▸ **Entries shown**:
----------------------------------------

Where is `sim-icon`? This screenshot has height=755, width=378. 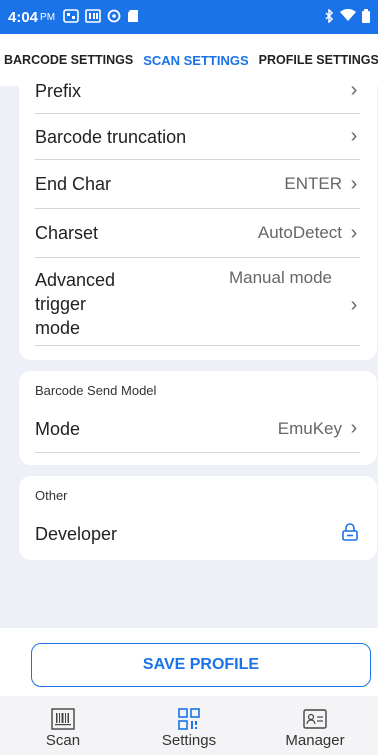 sim-icon is located at coordinates (71, 17).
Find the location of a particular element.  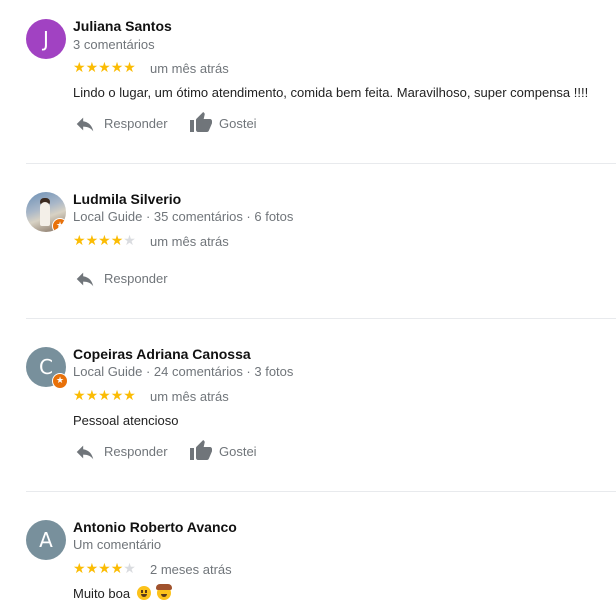

reviewer-name: Copeiras Adriana Canossa is located at coordinates (162, 354).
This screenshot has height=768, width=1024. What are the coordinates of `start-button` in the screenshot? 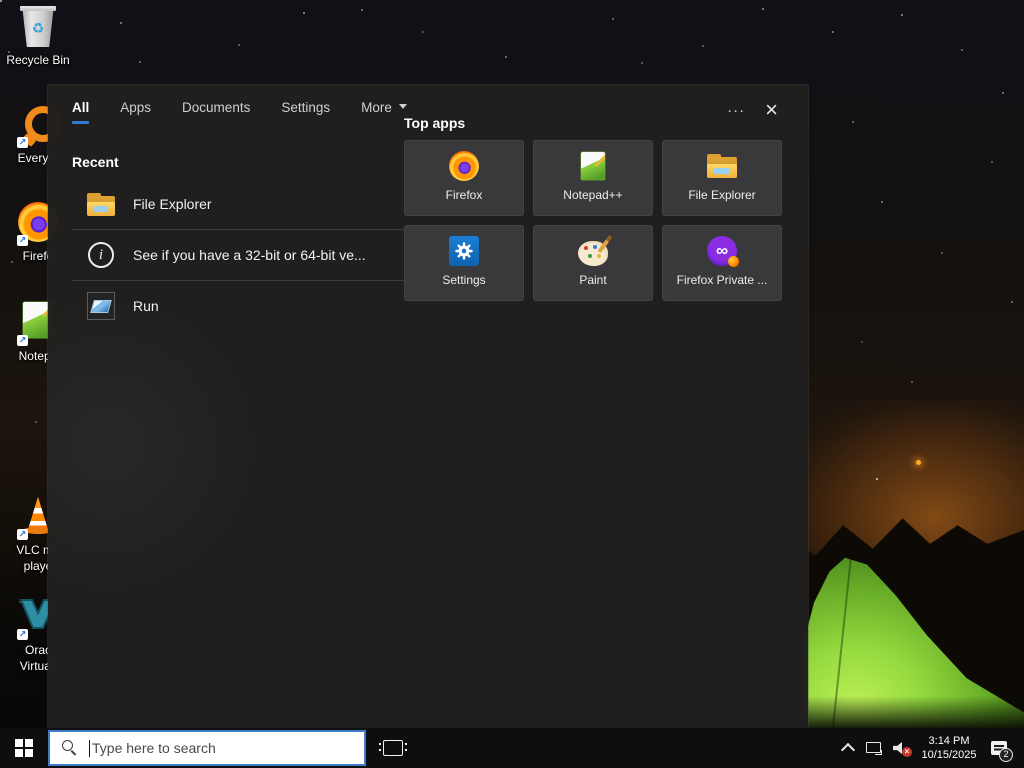 It's located at (24, 748).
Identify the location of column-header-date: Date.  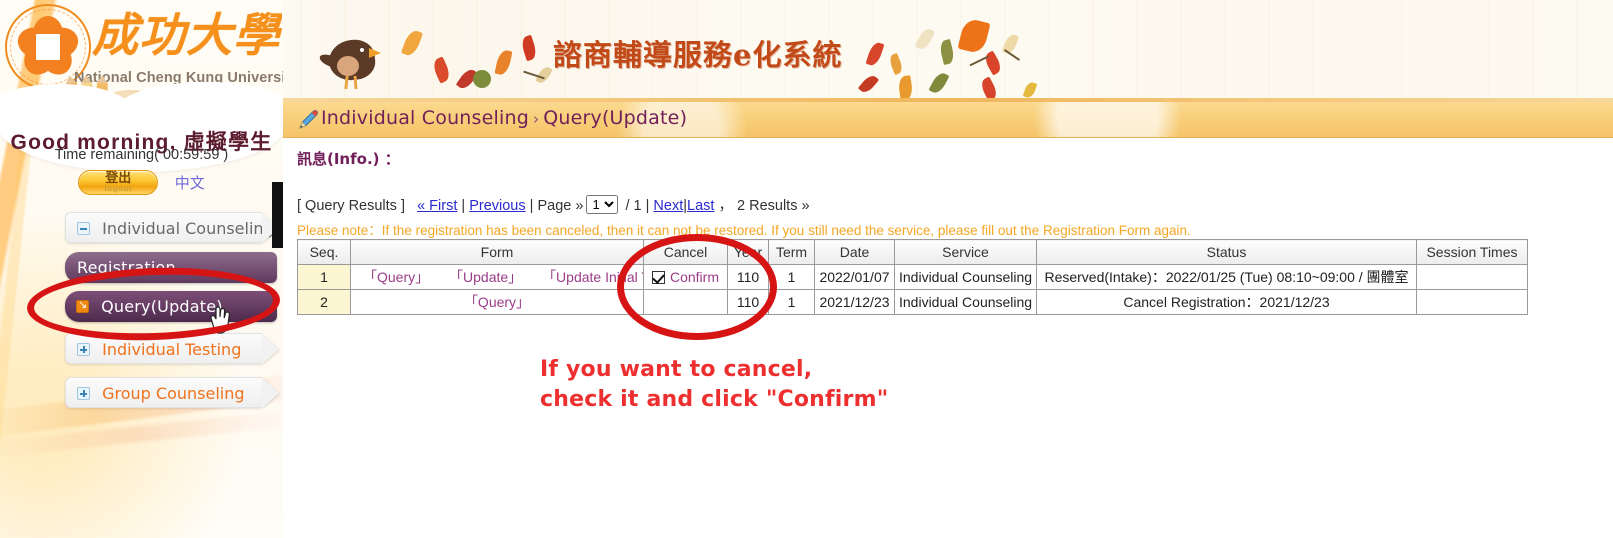
(854, 252).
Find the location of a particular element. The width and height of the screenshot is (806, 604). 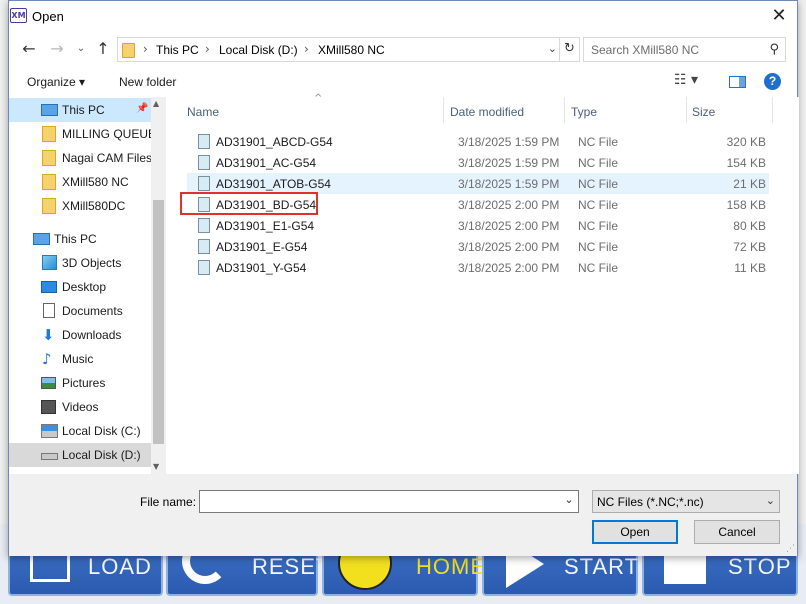

sidebar-item-label: XMill580DC is located at coordinates (94, 206).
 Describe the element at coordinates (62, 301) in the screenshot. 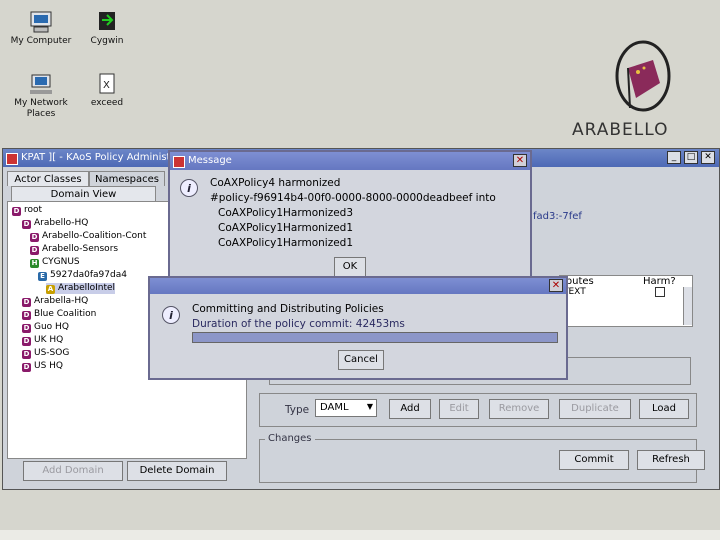

I see `tree-node-label: Arabella-HQ` at that location.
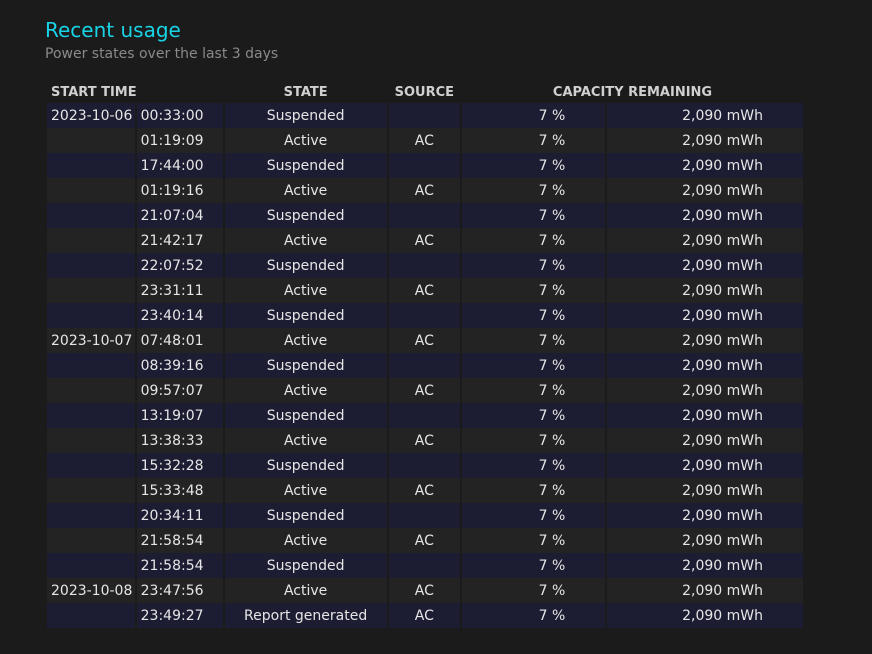 The image size is (872, 654). I want to click on start-time-cell: 21:58:54, so click(180, 540).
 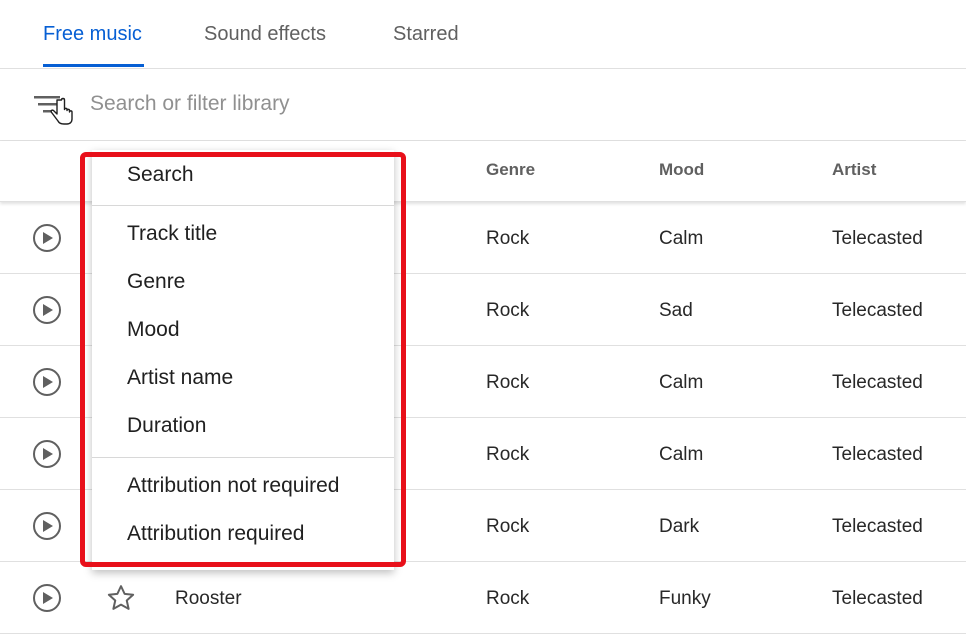 What do you see at coordinates (483, 598) in the screenshot?
I see `table-row: Rooster Rock Funky Telecasted` at bounding box center [483, 598].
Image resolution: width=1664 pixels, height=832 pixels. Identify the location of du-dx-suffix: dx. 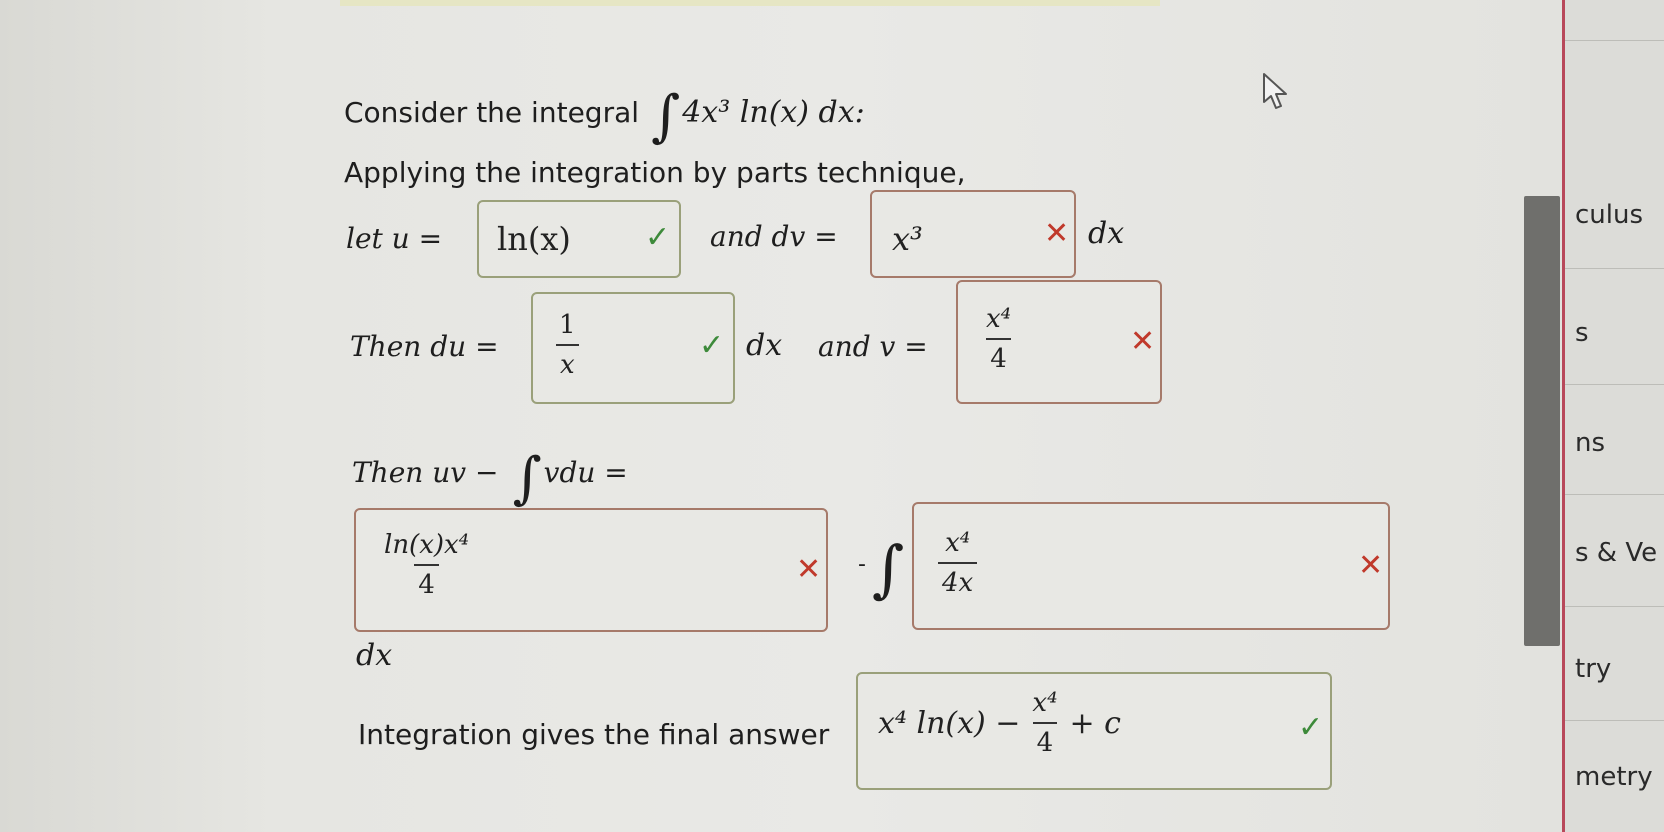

----------------------------------------

▸ **What needs to be done**: Rewrite the lines starting at the one containing "Describe the element" and ending at the one containing "The image size", putting "item" in place of "element" and changing nothing else. Leave the pictures out of your answer.

▸ **Exercise solution**:
 Describe the item at coordinates (62, 301) in the screenshot. 

I see `tree-node-label: Arabella-HQ` at that location.
 The image size is (872, 654). I want to click on start-time-cell: 21:58:54, so click(180, 540).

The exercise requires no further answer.